Most negative outcomes from MDMA come from consuming a mixture of other drugs, either intentionally or unintentionally, as well as dehydration (16, 17, 18). Accidental deaths have been reported from taking other compounds being presented “MDMA” (19). In a harm assessment performed on 20 popular drugs, Ecstasy was ranked overall as the 4th least harmful drug on the list (20).
Do NOT Take MDMA If You’re
- Unsure whether the MDMA you have is pure
- Feeling pressured to take MDMA because of others
- Pregnant or there’s a chance you are
- Do not trust the person who is giving you MDMA
Avoid MDMA If You Have
- Cardiovascular disease
- Severe hypertension
- Susceptibility to seizures
- Liver problems
- Cerebrovascular disease
Avoid stimulants that increase your heart rate such as:
You can read more about potential adverse drug interactions here.
Keep in mind that even though some reports claim no danger by combining SSRIs and MDMA, to be safe, it’s best to avoid combining SSRIs with MDMA. Do NOT stop taking antidepressants to take MDMA without the permission of your doctor.

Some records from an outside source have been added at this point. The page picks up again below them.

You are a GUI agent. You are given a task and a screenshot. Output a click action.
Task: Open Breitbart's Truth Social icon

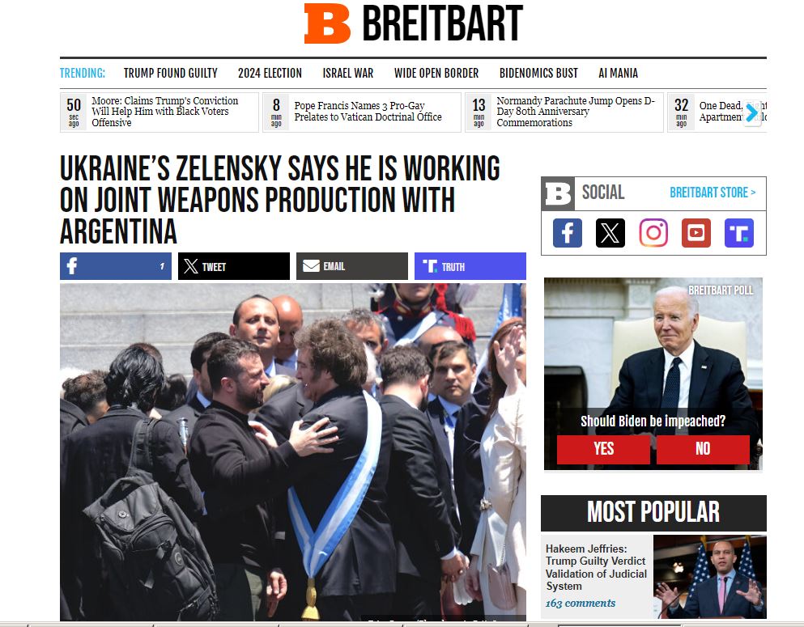pyautogui.click(x=739, y=233)
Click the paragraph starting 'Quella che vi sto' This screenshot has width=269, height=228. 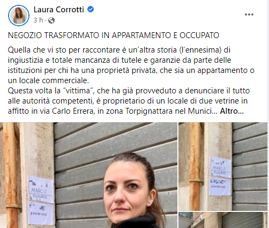131,65

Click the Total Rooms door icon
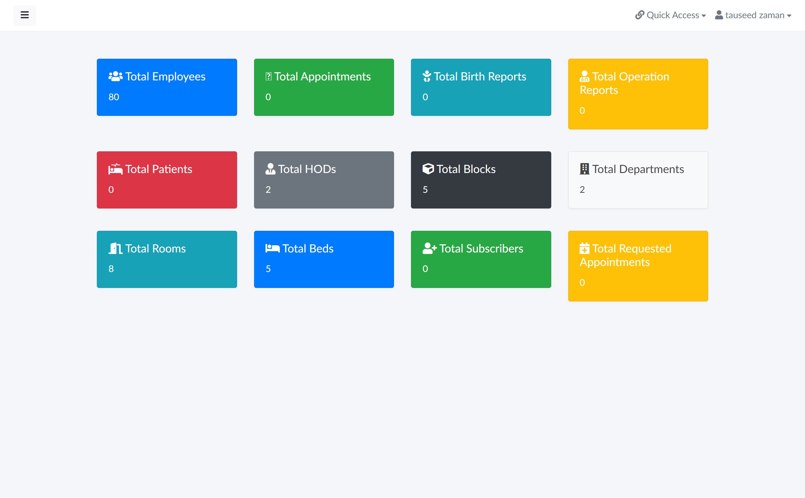(x=115, y=248)
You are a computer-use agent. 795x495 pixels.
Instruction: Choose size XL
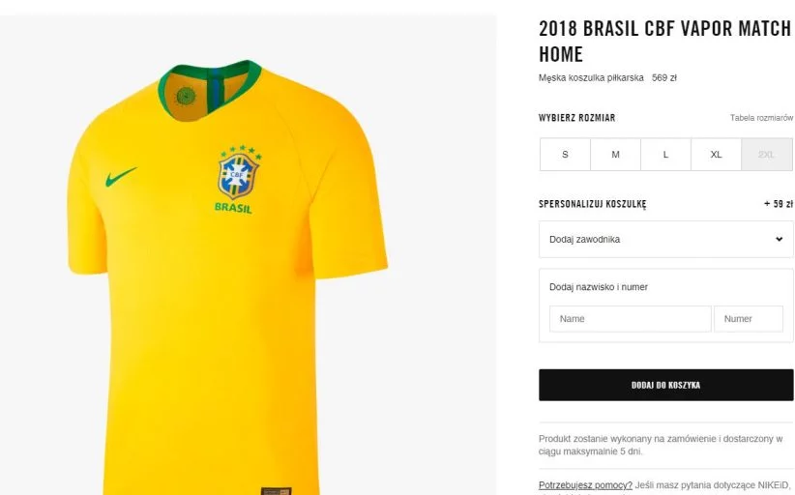(716, 155)
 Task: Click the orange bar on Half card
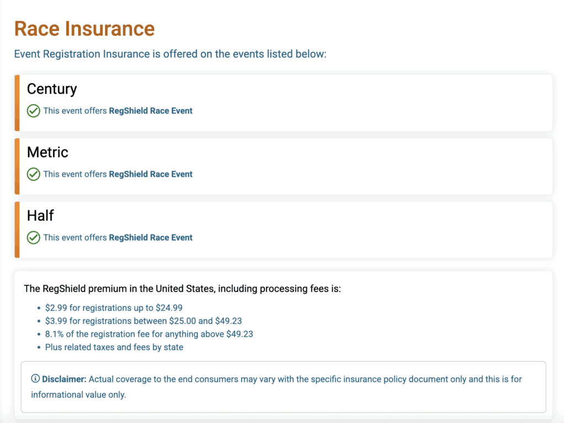[x=17, y=230]
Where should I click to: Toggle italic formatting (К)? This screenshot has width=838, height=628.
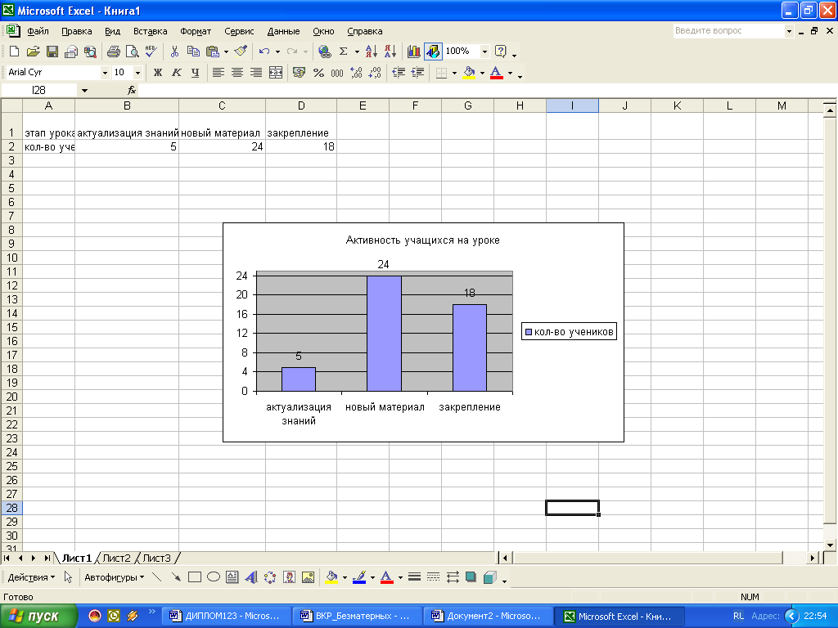pyautogui.click(x=176, y=73)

There is a risk of dependence with MDMA, however it is not as addictive as other stimulant or depressants (23). Preclinical evidence suggests MDMA is a less potent reinforcing drug compared to other well-known addictive substances like cocaine (24), and is estimated to have a lower physical dependence than cannabis (25). Increased tolerance to MDMA and withdrawal has been reported, such as fatigue, decreased appetite, loss of concentration, and feeling ‘down’ (26).
Research has not confirmed whether self-reported ‘withdrawal’ is the same withdrawal seen with nicotine and cocaine use that reinforces addictive behavior.

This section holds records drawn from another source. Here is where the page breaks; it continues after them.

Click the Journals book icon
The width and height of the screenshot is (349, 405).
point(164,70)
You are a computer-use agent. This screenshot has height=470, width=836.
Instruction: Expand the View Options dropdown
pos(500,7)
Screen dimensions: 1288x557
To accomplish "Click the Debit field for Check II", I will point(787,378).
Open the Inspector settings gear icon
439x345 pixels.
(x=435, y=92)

There isn’t any evidence showing that acute and sparing doses of MDMA (e.g once per year) cause long-term damage such as neurotoxicity.
However, regular use (e.g once per week) can cause adverse effects. In one review, researchers concluded that heavier MDMA use is associated with significant mood changes when not under the influence of MDMA, as well as cognitive deficits (27). One potential adverse effect of MDMA abuse is ‘serotonergic dysfunction’, a condition characterized by low serotonin levels, which is linked to depression.
Harm Reduction Measures
- MDMA that isn’t from a reliable source may be cut with other drugs like methamphetamine, and PCP. Always use a testing kit to ensure purity. Testing kits are inexpensive, easy to use, and for a few dollars can save your life.
- MDMA should not be used for therapeutic purposes without guidance from a trained psychotherapist experienced with MDMA-assisted psychotherapy.
- Appropriate doses of MDMA should be used to avoid potential side effects and neurotoxicity.
- “Less is more”, You enhance the benefits and minimize harm by using lower doses, less often, and reduce the risk of neurotoxicity and depression (28).
- Staying hydrated when under the influence of MDMA is important to prevent potential dehydration and hyperthermia.